This happened yesterday.
I was writing my current book and had no idea what was going to happen next.
I started to think of all the people who have told me that they would like to write a book but don’t know where to start.
I had just finished a chapter. I was in that place, that hovering place, that scary place, where I have no idea what I’m going to write next. I didn’t know what the characters wanted. I didn’t know what they were wanting to say. I didn’t know anything—other than what I had previously written. That helps, of course. (There’s nothing as daunting as starting a book.)
Then I found myself talking to an imaginary friend who was a wannabe writer.

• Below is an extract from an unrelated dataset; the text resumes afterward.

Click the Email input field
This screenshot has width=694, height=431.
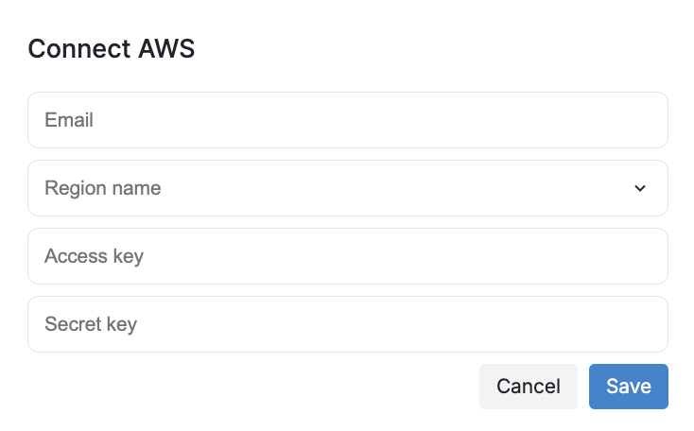(x=347, y=120)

“I don’t know how to start,” they said.
“I don’t know how to start this next chapter,” I replied.
“I’ll think about it some more.”
“That’s the very reason why you haven’t started to write your book. You’re thinking too much.”
“But when I think I get ideas.”
“Do you write those ideas down?”
“No. I’ve tried. But I always come to a dead end.”
“That’s because you’re thinking too much. Sit and write.”
“About what?”
“The first thing that pops into your head. It could be a name. A place. An emotion. A feeling. A desire. An urge. A smell. A taste. A fear. Write it down.”
“Then what?”
“You’re thinking too much. Just write. Here, I’ll show you.”
I was in that same place remember. I didn’t know what was going to happen next. I had left my heroine standing in a doorway to a tunnel. That was how the previous chapter ended.
To show my imaginary friend, I sat at my computer, the dreaded vertical line flashing at me, and wrote: “She set off down the dark tunnel, and quickly noticed the drawings on the walls.”
Here’s the thing: I had no idea, before writing this sentence, that there was going to be drawings on the walls. No idea whatsoever. At least not consciously. But now I had something else to play with, a new texture, a new colour to help me paint my picture.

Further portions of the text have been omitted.